Since 1998 we’ve managed over 150 M2M implementations and post-implementation projects. Make no mistake, the quality of your implementation is largely tied to the expertise of your implementer and the capability of your on site project manager. The decisions that are made during the implementation process have long lasting implications on the effectiveness of your ERP system use. And, how much you can actually get done during that upfront implementation phase depends on how quickly effective solutions can be defined and cost effectively implemented when you encounter those functionality stumbling blocks during your pilot.
Now this isn’t really big news to anyone implementing an ERP system. Most senior managers have done their due diligence and have been presented with plenty of information on ERP implementation pitfalls. Yet even with that, the ERP system implementation ‘success rate’ is horrific. We see it everyday as we work with new clients struggling with partially implemented or poorly implemented systems. But to put a number on it, I did a bit of industry research. So how bad is it?

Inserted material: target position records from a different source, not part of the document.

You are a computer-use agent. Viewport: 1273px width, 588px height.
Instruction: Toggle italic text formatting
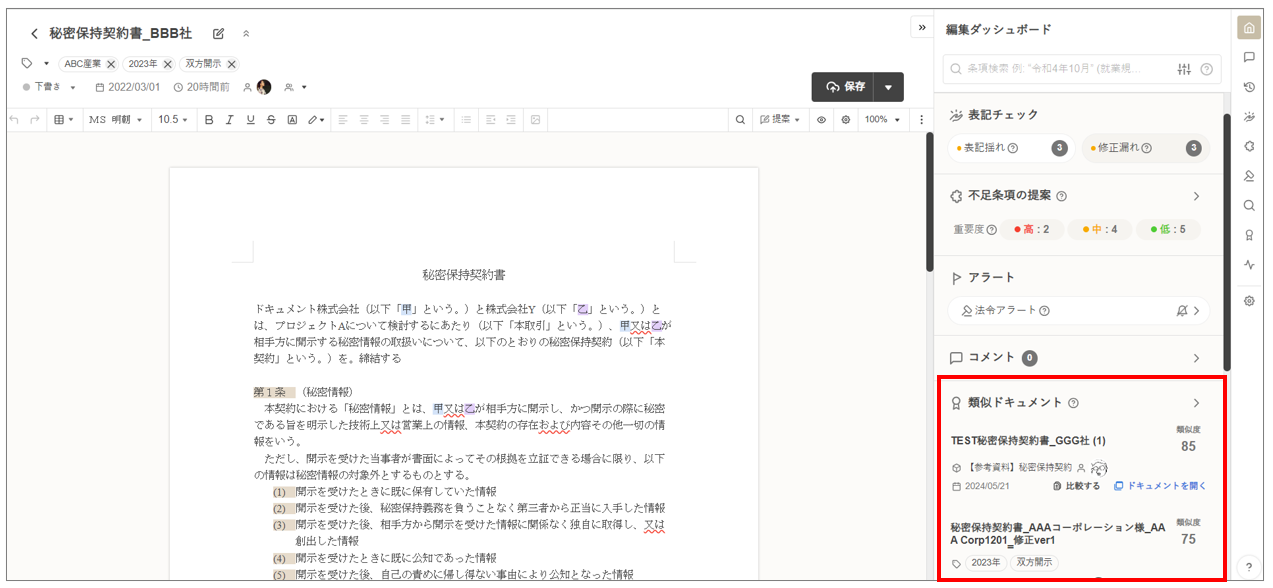tap(229, 120)
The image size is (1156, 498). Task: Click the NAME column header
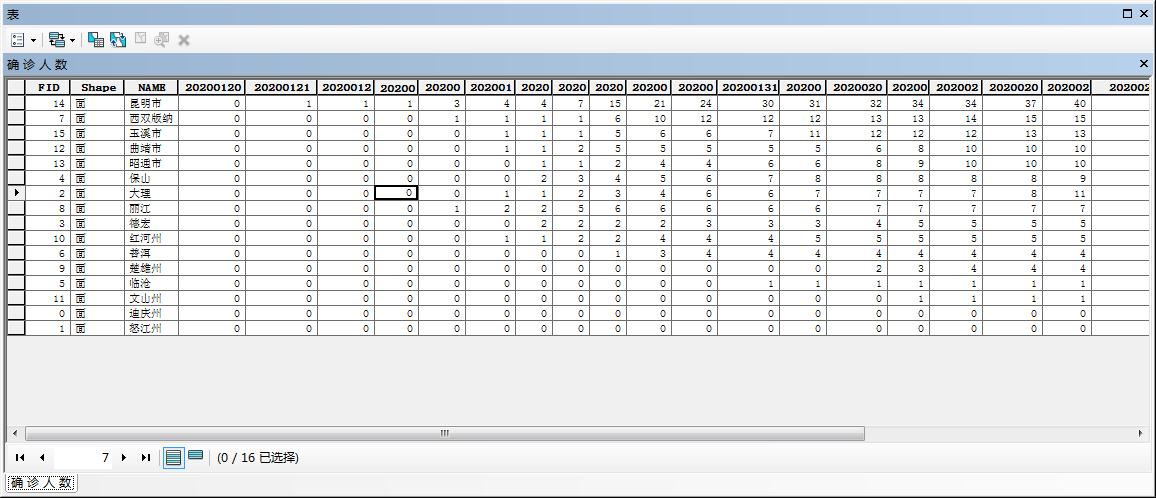151,88
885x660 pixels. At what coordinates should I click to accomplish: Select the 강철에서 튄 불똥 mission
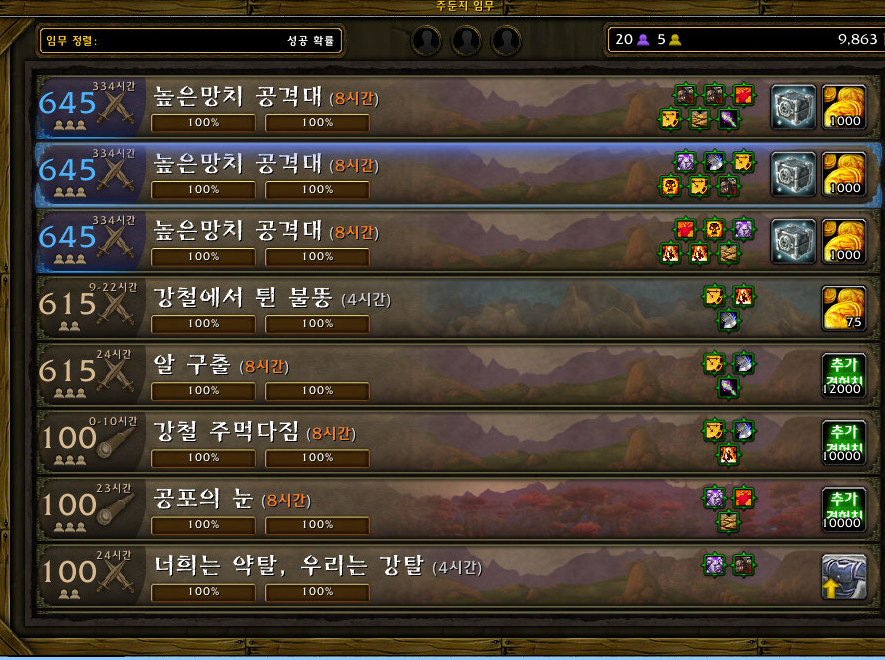(x=457, y=308)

In a recent article by Thomas Wailgum posted on CIO, he states the following metrics:
- Your project has a 7% chance of coming in on time
- You have a bit better than 50% chance your users will want to, and indeed actually use the application as intended
- 59% of implementations come in over planned budget
- Just 13% of survey respondents characterize themselves as “very satisfied”

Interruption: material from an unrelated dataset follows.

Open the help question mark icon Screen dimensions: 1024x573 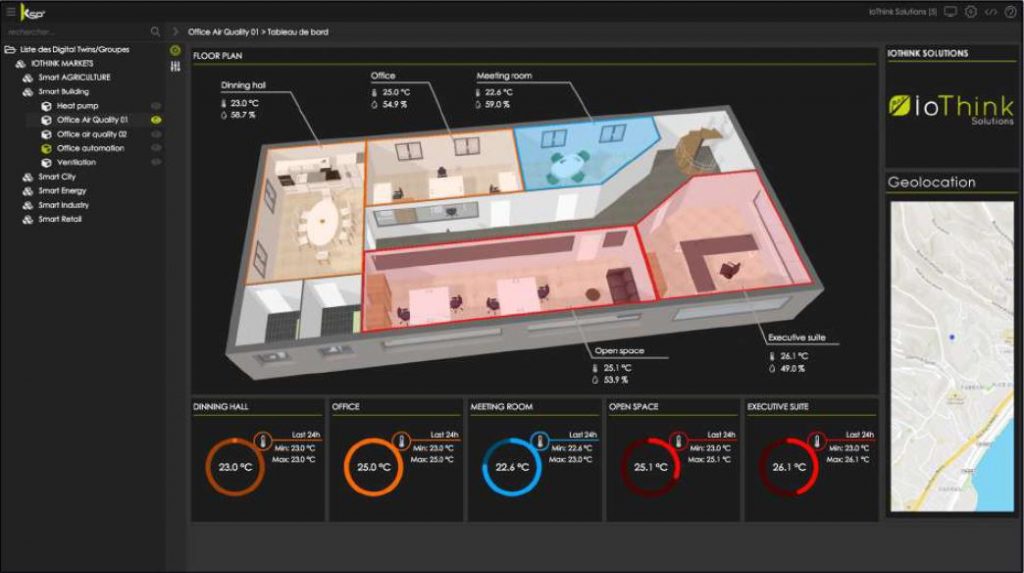coord(1010,12)
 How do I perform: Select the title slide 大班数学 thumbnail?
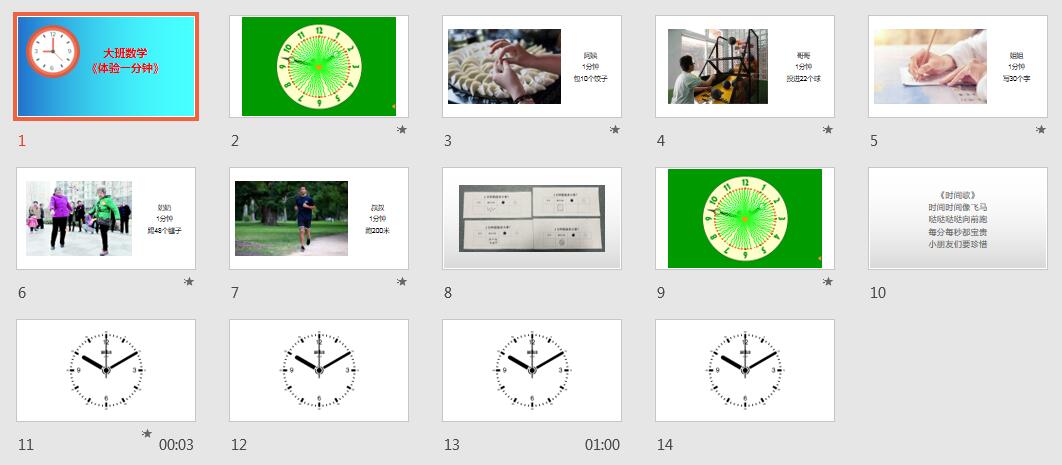point(106,66)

Ouch! In my experience the primary drivers for this kind of success rate are:
- Implementation under sold up front. A commonly acceptable minimum ratio between software and implementation cost is 1:1, and this can easily go to 1:2 if you are implementing peripheral functionality like Advanced Planning and Scheduling or Factory Floor Data Collection.
- Implementation Consultant is inexperienced or simply not that good. This is a big driver for cost overruns. The consultant is on the clock and burning through your implementation budget. How fast he or she can dissect a problem, define, and implement a solution is key. What happens here is that we eat up the implementation budget and end up with a partially installed system, or at best, a system with just basic vanilla functionality.

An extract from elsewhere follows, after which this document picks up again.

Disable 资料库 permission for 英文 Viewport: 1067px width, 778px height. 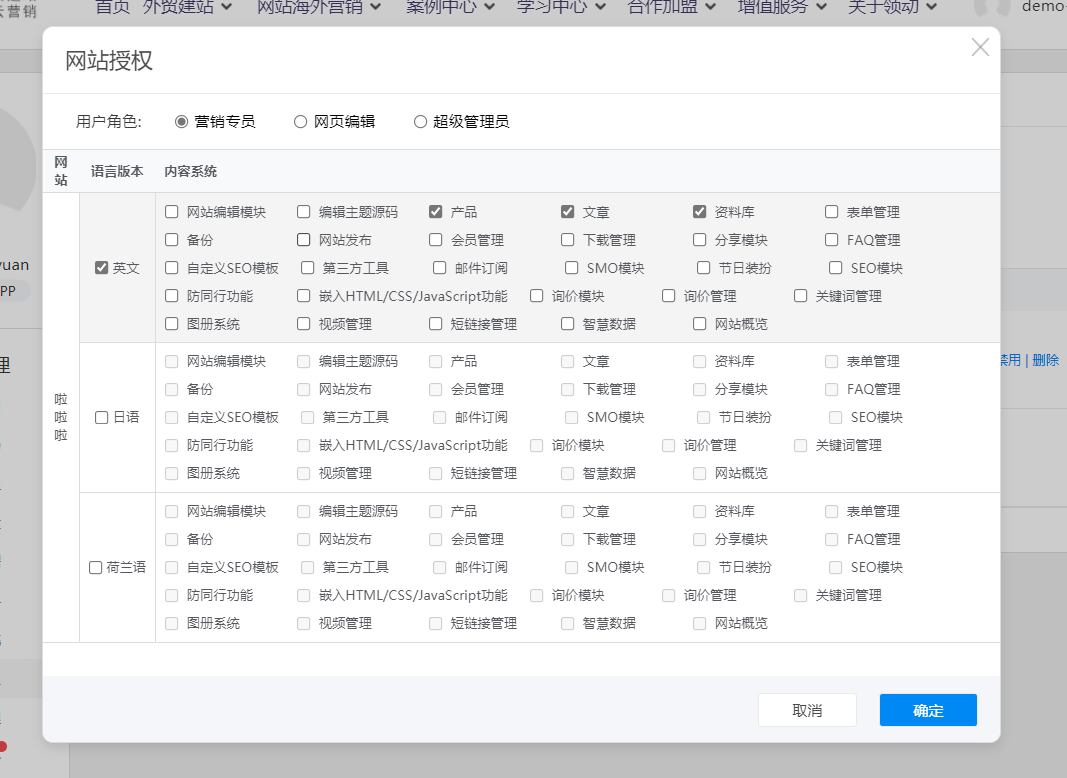(x=700, y=212)
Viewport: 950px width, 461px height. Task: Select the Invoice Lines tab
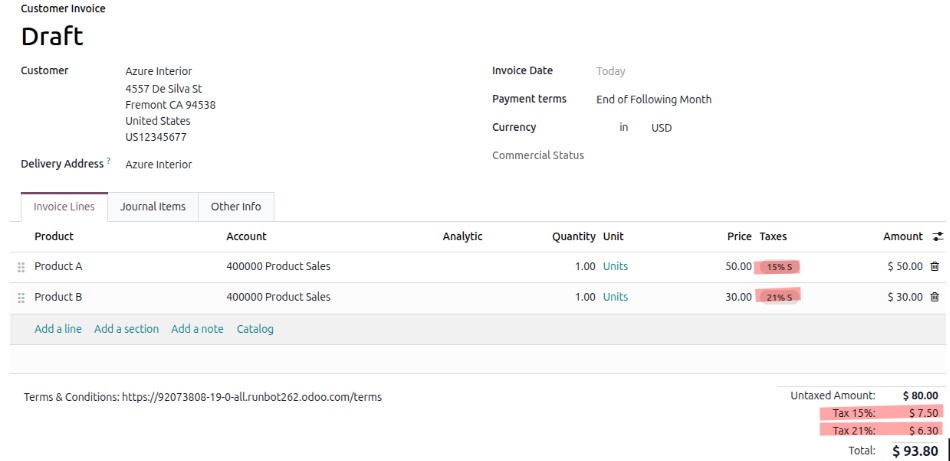[x=64, y=207]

- Ineffective on site project management. Implementing an ERP system takes a ton of customer supplied resource and a solid customer on site project manager to ensure all the the things that need doing between consultant sessions are being done. Without a good plan and solid on site management of that plan the schedule invariably slips until top management steps in and forces the implementation regardless of outstanding issues. We go in with less than desirable and inefficient problem workarounds or worse.
Once we have ‘gone live’, and the consultant budget has been spent, it is generally a long time before management is willing to throw any money at a new system they just implemented. So we struggle along, develop work-around’s, use just a portion of system functionality, and are just plain inefficient in our system use.
Can we get a ‘do over’?
The good news is no company needs a total ‘do over’. What you do need is to re-model your system use process with an expert. Call it Re-Implementation, business process analysis, or Post-Implementation review. Whatever you call it, it involves running through your business processes as relates to system use and identifying that ‘low hanging fruit’ where a change in process or minor system tailoring affords a sizable and immediate payback.
Industry experts agree; The majority of the anticipated payback in any ERP system project is realized as a result of a Post-Implementation review and ‘system tuning’ that will occur as a result of this process. Now armed with months, or sometimes years of system use experience, a company will be much better positioned to work through issues that were set aside during the initial implementation.